作者姓名:梁丽香  夏晨星  王胜文  张汗灵
作者单位:凯里学院大数据工程学院,贵州凯里,556011;安徽理工大学计算机科学与工程学院,安徽淮南,232001;六盘水师范学院数学与信息工程学院,贵州六盘水,553004;湖南大学信息科学与工程学院,长沙,410082
基金项目:国家自然科学基金(Grant No.61672222); 贵州省教育厅青年科技人才成长项目(黔教合KY字[2016]307);贵州省科学技术基金一般项目(黔科合LH字〔2014〕7467号)
摘    要:为了准确地进行显著性目标检测,本文提出了一种基于散度-形状引导和优化函数的显著性检测有效框架。首先,通过考虑颜色、空间位置和边缘信息,提出了一种有辨别力的相似性度量。接着,利用散度先验剔除图像边界中的前景噪音获得背景集,并结合相似性度量计算得到基于背景显著图。为了提高检测质量,形状完整性被提出并通过统计在分层空间中区域被激活的次数期望生成相应的形状完整显著图。最后,利用一个优化函数对两个显著图融合后的结果进行优化从而获得最终的结果。在公开数据集 ASD、DUT-OMRON和ECSSD上进行实验验证, 结果证明本文方法能够准确有效地检测出位于图像任意位置的显著性物体。

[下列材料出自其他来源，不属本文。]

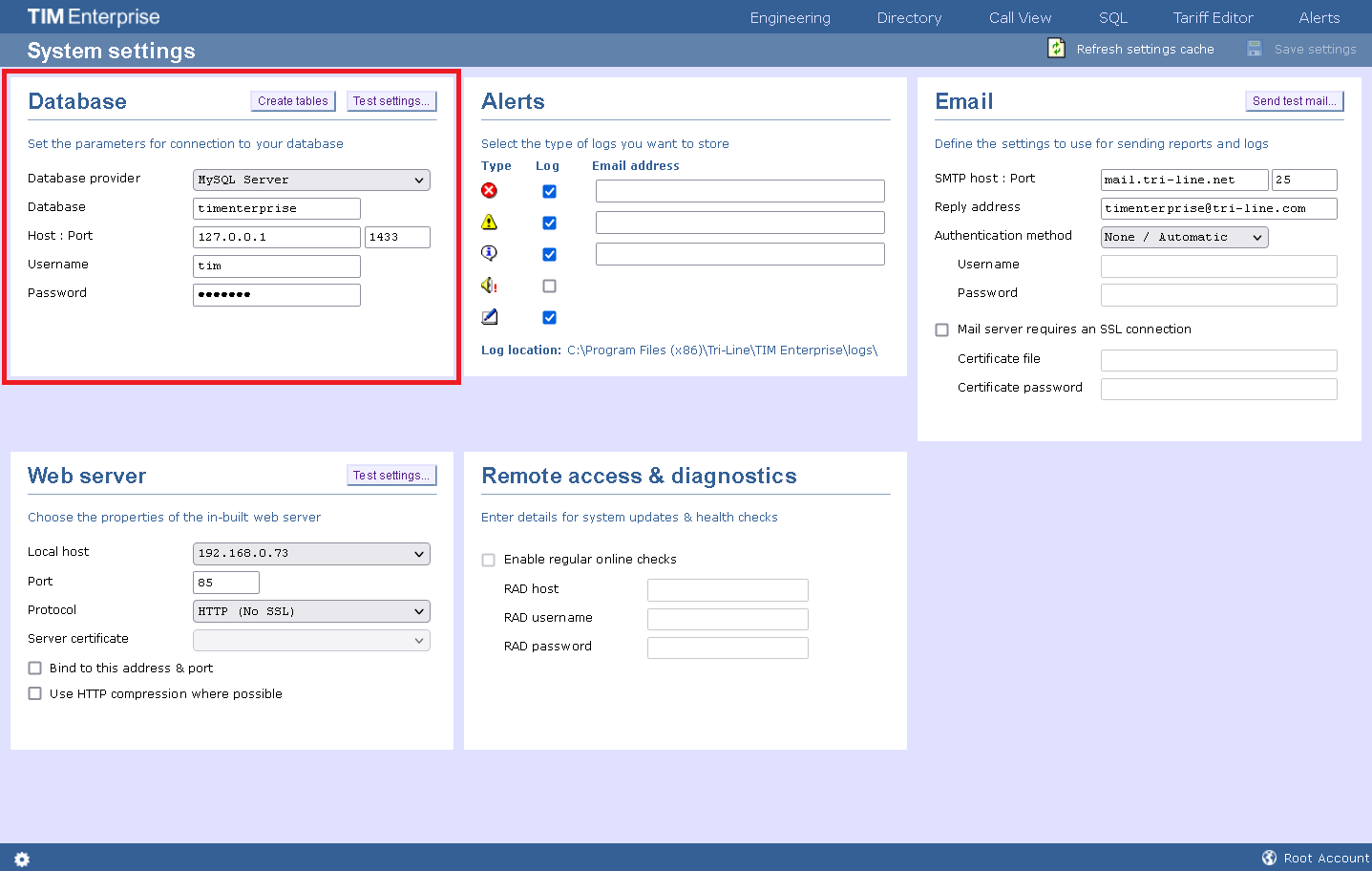Viewport: 1372px width, 871px height.
Task: Click the Save settings disk icon
Action: (x=1253, y=47)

关 键 词:显著性检测  散度—形状引导  优化函数  相似性度量  分层空间
收稿时间:2018/3/6 0:00:00
修稿时间:2019/6/27 0:00:00

Saliency detection based on scatter-shape guidance and optimization function
Liang lixiang,Xia chenxing,Wang shengweng and Zhang hanling.Saliency detection based on scatter-shape guidance and optimization function[J].Application Research of Computers,2019,36(8).

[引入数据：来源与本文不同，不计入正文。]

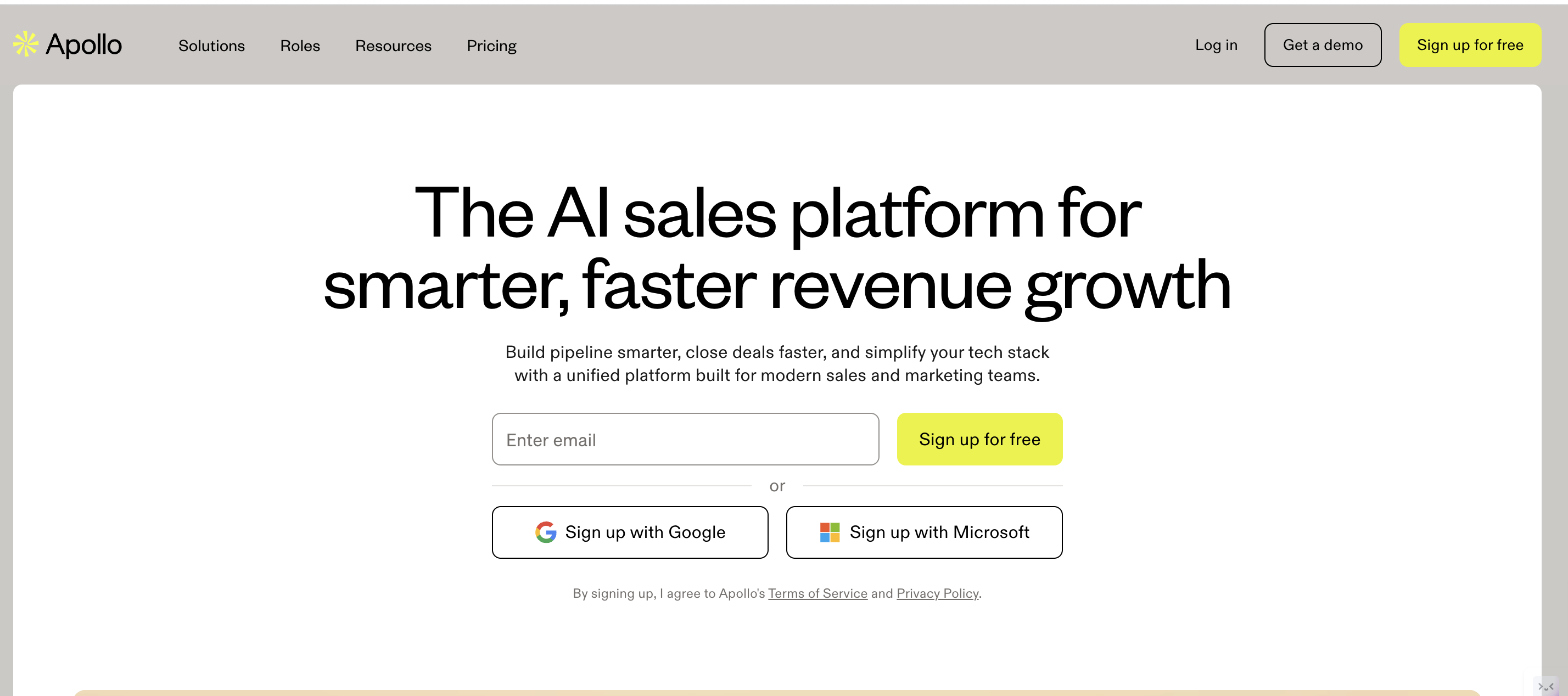Expand the Roles navigation menu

Authors:Liang lixiang  Xia chenxing  Wang shengweng and Zhang hanling
Affiliation:School of Information Engineering,Kaili University,Guizhou Kaili,,,
Abstract:In order to detect saliency object accurately, this paper proposes an efficient framework for saliency detection based on scatter-shape guidance and optimization function. First, it proposed a discriminative similar metric by taking color, spatial and edge information into consideration. Based on similar metric together with background set obtained by removing the foreground noise in the image boundaries with scatter-guided, it constructed a background based saliency map. In order to improve the quality of detection, it introduced the shape completeness cue to generate the corresponding shape completeness saliency map by measuring the completeness of a region by the expectation of times for which the region is bounded by completely shape over the hierarchical space. Finally, it achieved the final saliency map by integrating the above both maps jointly into an optimization function. Quantitative experiments on four available datasets ASD, DUT-OMRON and ECSSD demonstrate that the proposed method outperforms other state-of-the-art approaches and detects the salient object which locates at random positions.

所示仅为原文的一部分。